La peor pesadilla de la tecnología, por lo tanto, no es más que la perversión de ese confort. Todas las versiones de Astroboy, sus fábulas, la exponen: nada más horroroso que un confort para las máquinas.
El mismo terror que Asimov describió en Yo Robot.

Si para McLuhan la tecnología es nuestra continuación, en estas distopías el ser humano, por horrorosa inversión, no deja de ser sólo la extensión de las cada vez más autosuficientes máquinas. ¿Cuál sería entonces la tarea del arte que la de señalar infatigablemente lo extrañas que pueden resultar las máquinas? No estoy refiriéndome a ninguna otra cosa que no sea su desnaturalización: eyectarlas de la invisibilidad cotidiana.

¿Qué otra cosa es el vintage? Pura reutilización. Una estética que por definición se recorta de los modos visuales del presente. Si la estética es una forma de nombrar al tiempo, el vintage implica la puesta en escena de otra lengua. El vintage reinicia un camino que suponíamos clausurado: retoma el relato en el mismo punto en el que nuestro predecesores comenzaron a abandonarlo.

No debería tratarse de nostalgia, sino de la confianza en una estética que aún tiene mucho por decir. En este sentido, los pre-rafaelistas fueron vintage avant-la-lettre.

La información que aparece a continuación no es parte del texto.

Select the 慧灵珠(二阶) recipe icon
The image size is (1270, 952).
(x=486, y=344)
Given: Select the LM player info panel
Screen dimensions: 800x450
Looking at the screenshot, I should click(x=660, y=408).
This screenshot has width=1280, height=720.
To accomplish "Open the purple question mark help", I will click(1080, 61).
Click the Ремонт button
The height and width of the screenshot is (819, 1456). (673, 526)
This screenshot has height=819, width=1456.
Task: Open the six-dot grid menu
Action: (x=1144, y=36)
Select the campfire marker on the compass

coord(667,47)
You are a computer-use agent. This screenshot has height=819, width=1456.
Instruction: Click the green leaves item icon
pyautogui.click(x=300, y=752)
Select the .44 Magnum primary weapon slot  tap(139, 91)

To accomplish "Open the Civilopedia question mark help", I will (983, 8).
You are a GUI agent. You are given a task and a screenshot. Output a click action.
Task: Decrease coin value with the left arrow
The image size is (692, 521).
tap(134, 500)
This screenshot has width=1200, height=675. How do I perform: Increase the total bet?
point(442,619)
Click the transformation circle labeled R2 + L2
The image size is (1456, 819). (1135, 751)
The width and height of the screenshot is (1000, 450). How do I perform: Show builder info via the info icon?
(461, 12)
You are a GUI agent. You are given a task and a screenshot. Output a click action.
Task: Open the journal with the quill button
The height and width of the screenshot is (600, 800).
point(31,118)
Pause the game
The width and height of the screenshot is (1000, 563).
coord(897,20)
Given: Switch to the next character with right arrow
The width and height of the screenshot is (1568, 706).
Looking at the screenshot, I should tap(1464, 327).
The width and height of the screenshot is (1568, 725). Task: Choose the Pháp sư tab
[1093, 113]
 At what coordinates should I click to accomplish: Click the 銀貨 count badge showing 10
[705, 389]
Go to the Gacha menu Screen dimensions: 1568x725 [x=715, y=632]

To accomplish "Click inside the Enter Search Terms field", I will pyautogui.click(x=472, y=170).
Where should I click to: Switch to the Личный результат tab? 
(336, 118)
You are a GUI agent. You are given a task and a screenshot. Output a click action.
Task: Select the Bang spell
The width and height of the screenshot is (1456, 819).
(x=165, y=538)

El esquema vintage no convoca ni a la utopía ni a su revés, la distopía, sino a su prima hermana, la ucronía. Interroga sobre los futuros probables e improbables de una trama que creíamos clausurada para siempre. El vintage desmuseifica convirtiéndolo todo en un museo (allanando las diferencias).

La virtualidad digital (la que hoy reorganiza nuestros imaginarios vintage) se determina, en todos los casos, en un hardware (condición elemental de existencia, al menos en nuestros tiempos anfibios). Hardware que necesariamente propone una ergonomía social (el sitio donde nuestro cuerpo se aloja mientras lo virtual se expande). No puedo más que recordar aquella figura narrada por Michel Tournier en su novela El Rey de los Alisos: el hipnódromo, esto es, la descripción de los cuerpos de los niños mientras duermen.

¿Cuál es tu postura corporal en este mismo momento, mientras leés estas líneas?
¿Qué nuevas posturas experimentamos mientras damos vueltas con nuestro iPad?

Cuantas más horas interactuamos en y con entornos virtuales, más sobredeterminante resultan nuestras posiciones corporales por personales. ¿Cómo se nos verá cuando todo esté de una vez por todas desenchufado?